Rege, J. - (1.)THIS is a Defendant's appeal from a preliminary decree passed by the Additional District Judge, Indore in a suit by the Respondent Chhaganlal for rendition of accounts of a dissolved partnership. It is common ground that Chhaganlal was, under the terms of the partnership which commenced business on 20th October 1943, to supply the capital and take a five annas share in the rupee in the business. The Defendant Hiralal was to take another five annas while a six annas share was given to Amolakchand who retired from the partnership on 30th July 1946. On accounts being taken at this stage a sum of Rs. 5,100 was found due from Amolakchand who executed a bond Ex. P. 1, for the same in favour of the surviving partners. The Plaintiff's case is that after the retirement of Amolakchand, he and the Defendant continued the partnership in equal shares until the Diwali of samvat 2003 when Hiralal ceased working and the partnership came to an end. He claimed interest on the capital advanced by him at 7 1/2 per cent, per annum. The Defendant, while admitting the partnership and its initial terms, contended that the Plaintiff took up the six annas share of Amolakchand on his retirement and the bond, Ex. P. 1, was in fact to be understood as being in favour of the Plaintiff and consequently the Plaintiff was liable to the partnership for Rs. 6,100 under the bond. He pleaded that the partnership came to an end on Bhadav Sudi 11 samvat 2003, and set up a compromise of the claim by the Plaintiff for Rs. 1,700.

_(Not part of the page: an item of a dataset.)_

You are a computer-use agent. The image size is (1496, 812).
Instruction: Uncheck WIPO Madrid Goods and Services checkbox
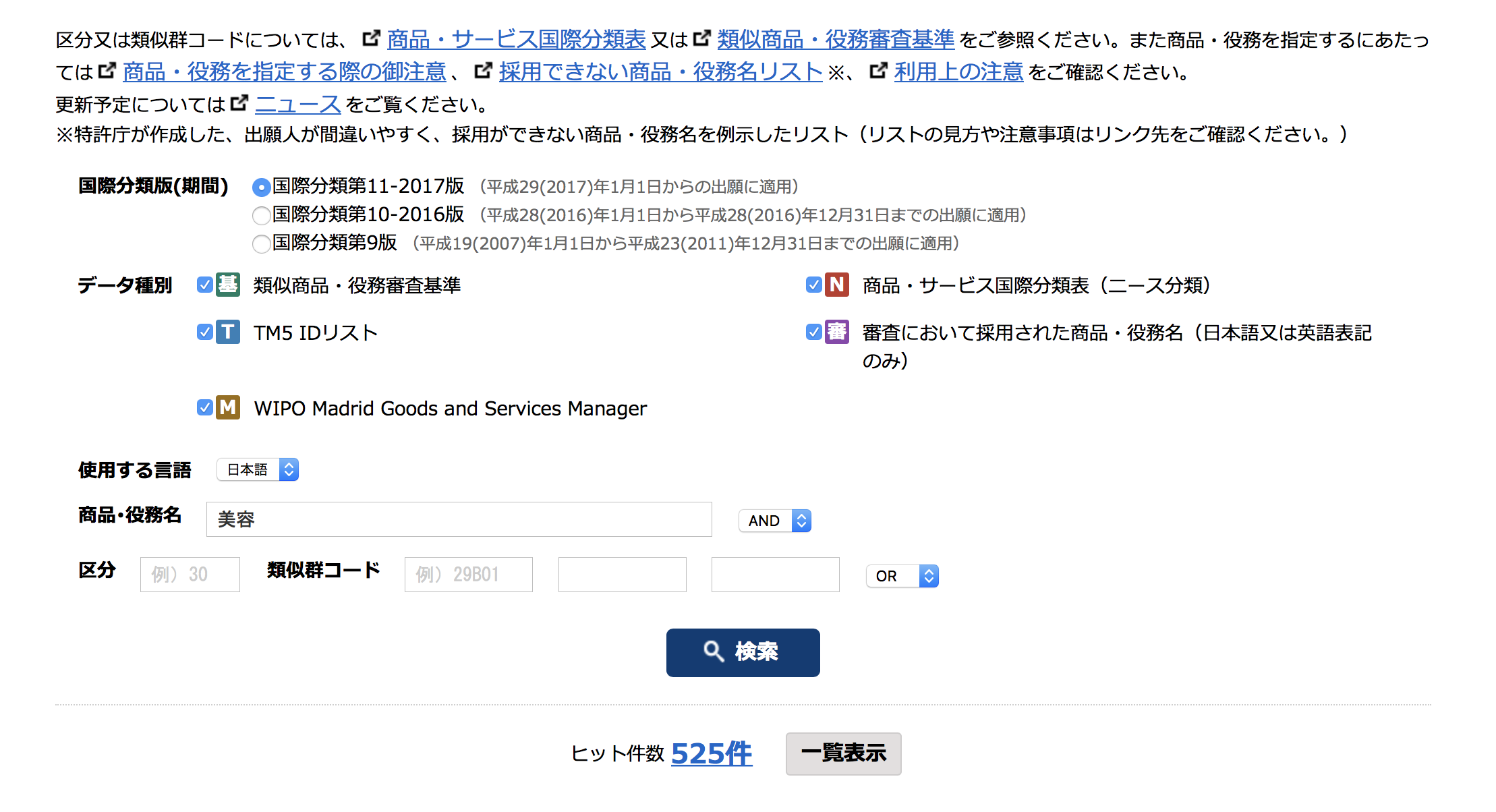click(205, 407)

(2.)THE learned District Judge, held that interest was due to the Plaintiff at 6 per cent, and not 7 1/2 as claimed by him; that the Plaintiff was not liable for the amount of Rs. 5,100; that the Plaintiff and Defendant had an equal share in the partnership after the retirement of Amolakchand; that the partnership ended on Bhadav Sudi 11 -2003; and that the plea regarding the compromise was baseless. On a plea for instalments, the learned Judge rightly held that this was a matter to be considered when making the final decree. A preliminary decree for taking accounts was, therefore, passed and the Defendant held liable for costs.
Before me the contention regarding the Plaintiff's liability in consequence of Ex. P. 1 is not pressed and the only questions for determination are: (1) What is the share of the Plaintiff and Defendant in the partnership after the retirement of Amolakchand? (2) Was the claim of the Plaintiff for his share fixed at Rs. 1,700 by a compromise? (3) Should the costs be made payable by the Defendant?

(3.)IT is contended that in absence of a contract to the contrary the shares of the Plaintiff and Defendant must be eight annas each in the rupee. On the question of contract to the contrary we have the oath of the Plaintiff against the oath of the Defendant. The learned Judge below has accepted the word of the Plaintiff and apart from the weight the finding is entitled to by reason of the opportunity the learned Judge had of observing the deponent first hand, the circumstances give good ground for the preference. The Defendant is belied in his version regarding Rs. 1500 and as will be discussed presently on the question of the compromise. I, have, there fore, no hesitation in holding that the parties had an equal share in the partnership.